Fan Project Decompiles Nearly All of Super Smash Bros. N64 Code
A volunteer team has reverse-engineered 95.75% of Super Smash Bros. N64's code, exposing HAL Laboratory's original design logic and enabling PC ports and mod tools.

The engineering decisions Masahiro Sakurai's team at HAL Laboratory sealed inside a 1999 N64 cartridge are now almost entirely readable. A volunteer project called ssb-decomp-re, led under the GitHub handle VetriTheRetri, has reverse-engineered 95.75% of Super Smash Bros. for Nintendo 64, converting the game's compiled machine code back into human-readable C until the output matches the original cartridge byte-for-byte.
At that coverage level, nearly the entire game's logic is legible: physics, input handling, AI behavior, hitbox calculations, and crowd reaction systems. What that legibility reveals is instructive for anyone who builds games today.

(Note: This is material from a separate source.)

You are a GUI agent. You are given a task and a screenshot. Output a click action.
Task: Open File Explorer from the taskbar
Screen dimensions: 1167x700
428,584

The decompiled damage code exposes the exact implementation of the "Sakurai angle," a mechanic named after the game's director that assigns knockback angle 361 a special dynamic behavior. Low-force hits send opponents sideways; high-force hits launch them diagonally upward. The game selects between trajectories in real time based on whether the target is grounded or airborne, using a linear interpolation scaled by knockback magnitude. Competitive players have understood the effect empirically for years. The decompiled code names the constants directly, including the threshold values that govern the transition.
The code also documents a detail that no amount of frame-data analysis could surface: when a knockback angle falls between 75 and 115 degrees, the crowd audio system is 20 percent less likely to trigger a gasp reaction. That is a deliberate design decision, buried in a binary for 27 years, now a commented line of C.
For developers who work on the Smash franchise today, that kind of legibility has concrete value. Sakurai's original engineering choices, made on constrained N64 hardware with a small HAL team, have influenced every sequel in the series. Seeing those choices in source code clarifies which behaviors were intentional mechanics and which were artifacts of hardware constraint, information that matters when deciding what to preserve and what to revise.
The project does not distribute a ROM and cannot be run without a legally-owned copy of the original cartridge. The distinction has proven meaningful elsewhere: completed decompilations of Super Mario 64 and The Legend of Zelda: Ocarina of Time have produced native PC ports and accessible mod tooling without operating as piracy vectors.
A separate effort, Smash64Recomp, has already produced a playable Windows and Linux port of the game using static recompilation, a technique that bypasses the need for a full decompile. That project's developers credited the decomp team's reverse-engineering work as foundational to their own modifications, noting that headers and functions from VetriTheRetri's project were used directly.
At 95.75%, the remaining 4.25% is the difference between a research artifact and a complete, buildable document. When the final functions match, the full engineering of the game that invented modern platform fighting becomes source code: something developers, archivists, and modders can read, adapt, and build from, on hardware Sakurai's team never imagined writing for.